Carne masticada que aparece en las ideas acomodadas en grandes telones.
Lengüetazos pasaron por su cuerpo y el tuyo.
Manos ajenas te hicieron mover.
La memoria se vuelve rancia.
Bola interna de coágulos negros que no puedes expulsar.
Apariciones que no sabes cómo manejar.
Vivir en una barricada disecada hecha con restos de ti y las que faltan.
Pero la rabia es también impulso para la acción, expandiéndose rompe la obediencia, la
fórmula estándar, se erosiona la pasividad, el control y se inicia la lucha.
Si leemos con atención el poema, descubriremos que el hecho de que aparezca una mujer bajo aquella superficie de tonos rojizos revela la significación de la obra. O, al menos, eso quiero creer porque me parece que acá ya no es posible un desvío del sentido y que su multiplicación sería un despropósito que alejaría a la obra de toda potencia retórica para ponerla del lado de los ensayos fallidos que hemos visto circular últimamente en festivales que pretenden delimitar lo experimental.

____

Consignas del ejercicio:
a) Reproduzca sin cambios la parte del fragmento que va de "Bola interna de" a "delimitar lo experimental.".
b) Resuma el fragmento en dos oraciones.
El material que viene a continuación es independiente del fragmento.

Datos del ejercicio:
____

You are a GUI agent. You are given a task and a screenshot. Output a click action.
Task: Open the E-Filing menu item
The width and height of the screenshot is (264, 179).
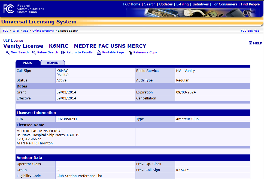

____

Respuestas:
a)
Bola interna de coágulos negros que no puedes expulsar.
Apariciones que no sabes cómo manejar.
Vivir en una barricada disecada hecha con restos de ti y las que faltan.
Pero la rabia es también impulso para la acción, expandiéndose rompe la obediencia, la
fórmula estándar, se erosiona la pasividad, el control y se inicia la lucha.
Si leemos con atención el poema, descubriremos que el hecho de que aparezca una mujer bajo aquella superficie de tonos rojizos revela la significación de la obra. O, al menos, eso quiero creer porque me parece que acá ya no es posible un desvío del sentido y que su multiplicación sería un despropósito que alejaría a la obra de toda potencia retórica para ponerla del lado de los ensayos fallidos que hemos visto circular últimamente en festivales que pretenden delimitar lo experimental.

b) El fragmento presenta imágenes de un cuerpo que manos ajenas hicieron mover y de una memoria que se vuelve rancia, y afirma que la rabia es también impulso para la acción que rompe la obediencia e inicia la lucha. Luego sostiene que la aparición de una mujer bajo una superficie de tonos rojizos revela la significación de la obra, aunque quien escribe admite que eso es lo que quiere creer.